Avrebbe compiuto due anni a fine luglio. Giulio aveva lottato fin dalla nascita con un cuoricino da leone, per una serie di problematiche superate grazie alle cure mediche ai migliori livelli. Ma ieri (martedì 9 giugn0) proprio il suo cuoricino ha smesso di battere per un malessere improvviso, con la corsa all’ospedale Santa Maria della Misericordia a Perugia senza riuscire, nonostante tutte le cure, a strapparlo alla morte. Giulio era pieno di vita: due occhioni celesti, un sorriso bellissimo, tanta voglia di vivere, di giocare e di ricevere affetto. Aveva anche assaggiato le stanghe del Cero Piccolo, mostrandosi entusiasta. Aveva superato con una forza straordinaria i momenti difficili seguiti alla nascita e nessuno pensava a questo tristissimo epilogo.

I funerali verranno celebrati giovedì 11 giugno alle ore 16 nella chiesa della Vittorina.

La notizia ha destato una profonda commozione anche perché i genitori e i nonni del piccolo Giulio sono molto conosciuti e apprezzati dalla comunità eugubina.

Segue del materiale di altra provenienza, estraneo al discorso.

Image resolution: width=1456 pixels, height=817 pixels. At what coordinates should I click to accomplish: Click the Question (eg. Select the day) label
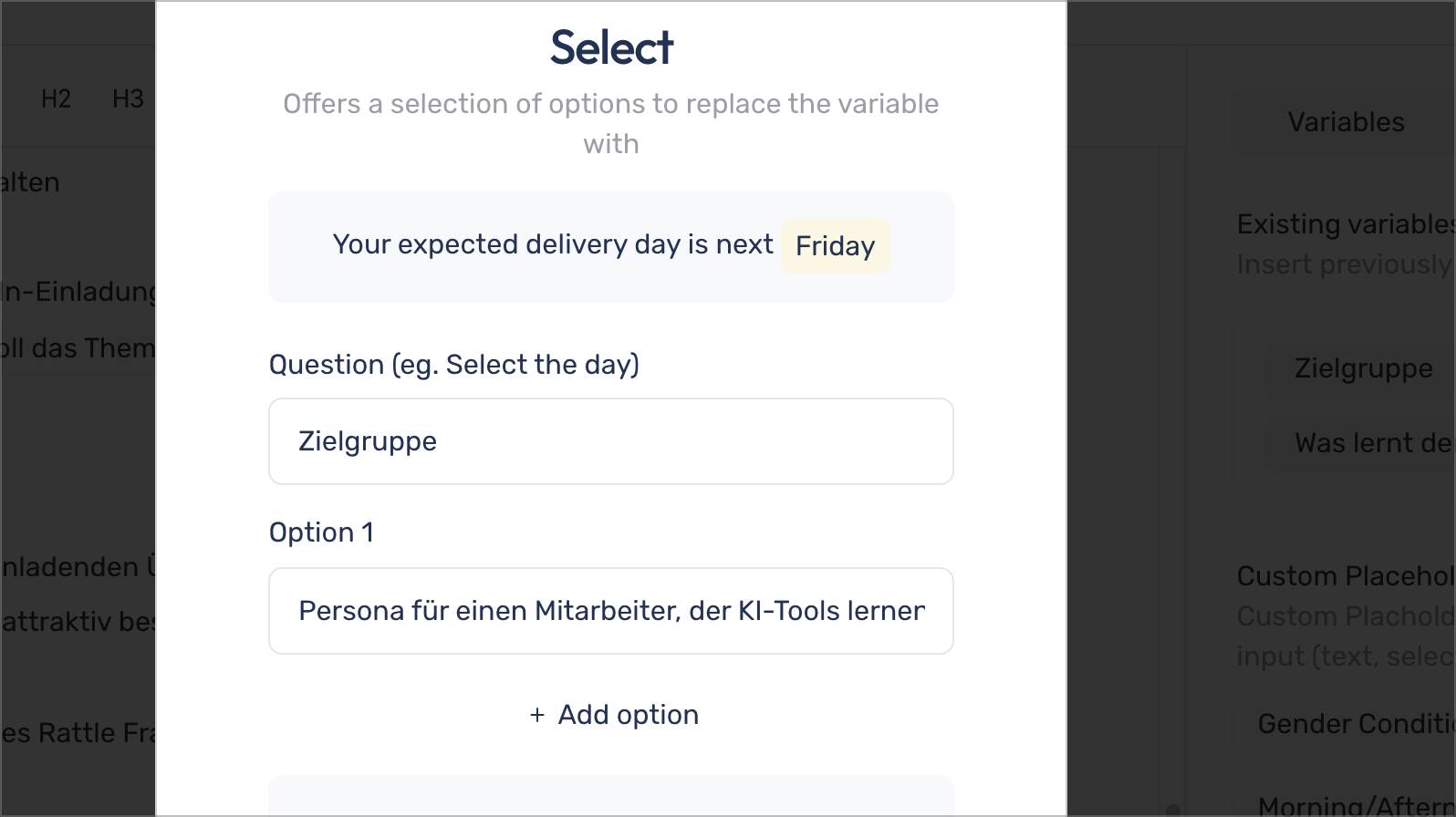tap(454, 365)
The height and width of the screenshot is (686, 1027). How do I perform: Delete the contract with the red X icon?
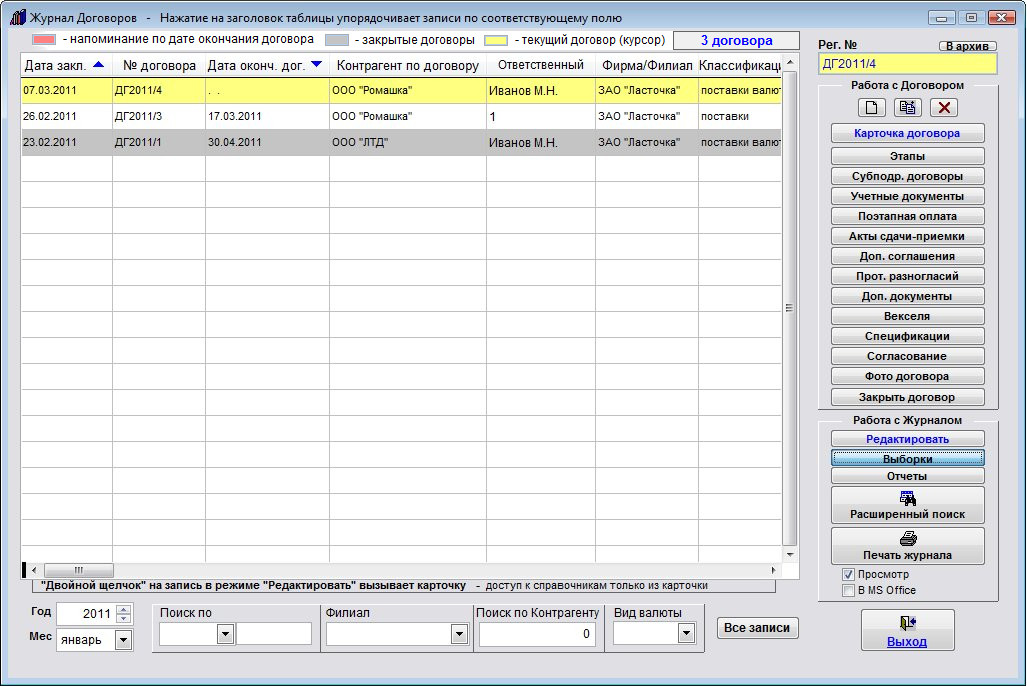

Sui social apparso un messaggio della comunità sportiva di Pietralunga che “si stringe con profonda commozione attorno a Primo Brunelli per la tragica e improvvisa scomparsa del figlioletto di appena due anni. Un dolore immenso che ha colpito non solo la famiglia Brunelli, ma anche tutti coloro che hanno avuto modo di conoscere e apprezzare Primo nel corso degli anni. La Polisportiva Pietralunghese, attraverso il patron Giuliano Martinelli, i dirigenti, lo staff tecnico, i giocatori e i tifosi rossoblù, esprime la più sincera vicinanza in questo momento così difficile. Di fronte a una perdita tanto grande, ogni parola appare insufficiente. Resta però forte il desiderio di far sentire affetto, sostegno e partecipazione a chi sta affrontando una sofferenza indescrivibile. A Pietralunga, Primo ha lasciato un ricordo indelebile sia come uomo che come sportivo. Indimenticabile il suo contributo sul campo con la maglia rossoblù. Tra i momenti più significativi, il gol decisivo nello scontro diretto contro il Castel del Piano che valse la storica promozione della squadra. Ma ancora più importante è il ricordo della sua umanità e dei valori che ha sempre trasmesso. L’intera famiglia rossoblù si unisce al suo dolore con rispetto e affetto. A Primo e ai suoi cari arriva il più sentito e caloroso abbraccio da parte di tutta Pietralunga”.